30 years ago, when I was in high school, I remember not being able to focus. Now that I know ADHD is involved too, the pain was just so distracting, I couldn’t function. Anytime I had a headache, I didn’t want to do anything… Back then, I didn’t know [I had] to drink water, [and] make sure I was hydrated. I didn’t know. [However,] I instinctively knew, get me away from the lights, [get me to] darkness. But noise, there were things I couldn’t escape… That was hard. Catholic school is always like, ‘Oh, you missed too much school,’ I’m like, ‘Well, I can’t do nothing. There’s nothing I can do if I come here like this.’ It just made it really difficult.

Q: You didn’t receive accommodations through Section 504?

Oh no! Not at all. I had a doctor who thought I kept passing out because of the heat in the bathroom and really what it was—the hot water was causing me to histamine dump and it was making my blood pressure drop, my heart rate skyrocket, it would trigger migraine and I [would] pass out. [With] the breathing issues [the doctor] always chalked it up to sports asthma and I’m like ‘No, playing sports was agitating my body and the max cells were just going crazy.’ I wasn’t even diagnosed with migraine for almost another 10 years. I was probably 23-24. Almost 8-9 years then, before somebody would say, ‘Oh, you’re experiencing migraines that are correlated to your allergies. Let’s treat your allergies,’ which did alleviate some of them for a long time and then removing myself from triggers [also helped].

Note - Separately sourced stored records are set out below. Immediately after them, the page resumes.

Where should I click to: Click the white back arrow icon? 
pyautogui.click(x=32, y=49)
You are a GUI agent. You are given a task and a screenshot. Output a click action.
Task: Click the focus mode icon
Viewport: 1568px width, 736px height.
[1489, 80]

Q: How have loved ones shown their support and how did their actions make a difference in helping you manage your attacks?

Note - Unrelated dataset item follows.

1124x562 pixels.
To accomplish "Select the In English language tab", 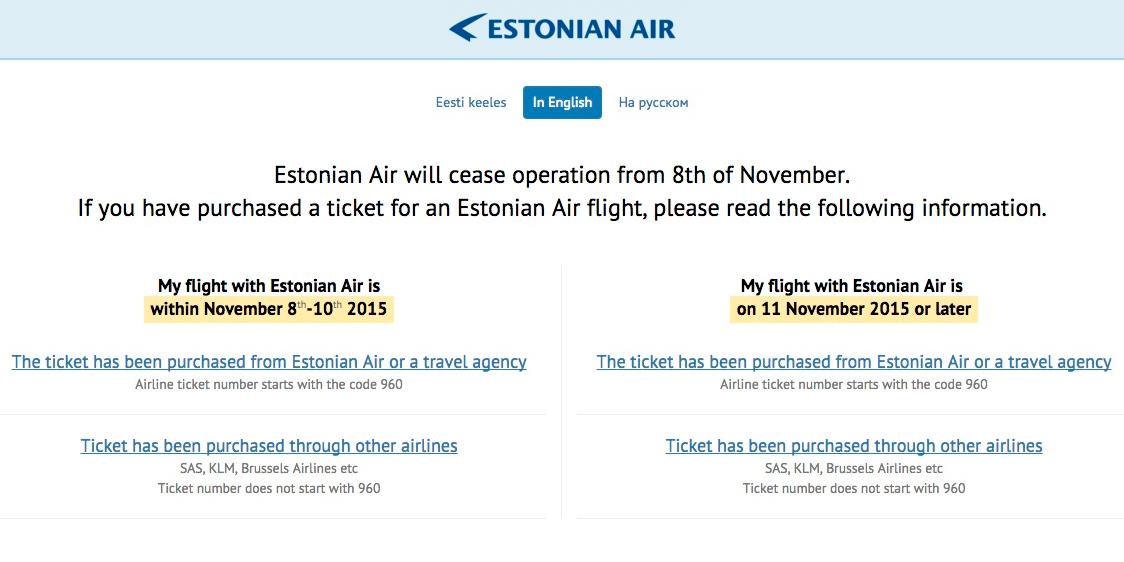I will click(562, 103).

I had an accommodating parent, thankfully! My mom always understood because she always dealt with a lot of the same stuff. She dealt with doctors shrugging it off and she had vertigo and around that time I was also starting to develop and experience vertigo… I’m just really lucky to have people who understand. If you don’t experience it, you can tend to downplay it. My mom has dealt with all of the same issues… I was just out of luck because it came from both my mom and dad’s side. She always dealt with migraines and vertigo and health issues. She knew how to navigate it, and she always gave me the best advice… It makes a difference when you’re believed… My best friend is a chronic migraine sufferer and she’s the one who helped guide me to get on aimovig. She referred me to her doctor, and she said, ‘This is the doctor I see, and this is what I take.’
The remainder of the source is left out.